Understanding NATO’s Intelligence Challenges – A Conversation with Major General Paul Lynch

Recorded live at GEOINT 2026 in Aurora, Colorado, Torsten Kriening sits down with Major General Paul Lynch, Deputy Assistant Secretary General for Intelligence at NATO Headquarters, for a candid conversation built around the uncomfortable argument he had just delivered from the main stage: the alliance has the collection it needs – what it lacks is a pipeline to turn that collection into decisions at speed.

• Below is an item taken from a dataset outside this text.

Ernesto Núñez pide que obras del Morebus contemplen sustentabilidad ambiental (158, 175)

A Royal Marine with a 30-year career, Lynch leads a team drawn from across all 32 allies, producing the agreed intelligence that forms the baseline for NATO’s operational and defence planning. He explains what an “integration failure” really looks like through the lens of Ukraine, where systems that fused geospatial, open-source and electronic intelligence onto a single platform – and linked it directly to effect – multiplied battlefield effectiveness in a matter of months. Those lessons are now being captured systematically through JATEC, the first joint NATO–Ukraine centre, in Poland. The harder task, he stresses, is not spotting lessons but turning them into capability, doctrine and policy, while keeping the force adaptable for a future war that may look nothing like today’s.

The conversation moves across the alliance’s modernised deterrence posture and its enhanced vigilance activities – Eastern Sentry, Baltic Sentry and Arctic Sentry – the power and difficulty of consensus across 32 nations, and the increasingly central role of commercial GEOINT. Lynch points to NGA’s LUNO programme as a model for machine-driven, near-real-time intelligence, while arguing the real obstacle is not technology but data and trust: sharing by default, and commercial integration at scale, underpinned by common standards.
It ends on a reflective note. In his last GEOINT in this role, Lynch unpacks why he believes legacy is a comforting illusion, the value of the informal trust he calls HANDCON, and why, in the end, character matters more than reputation.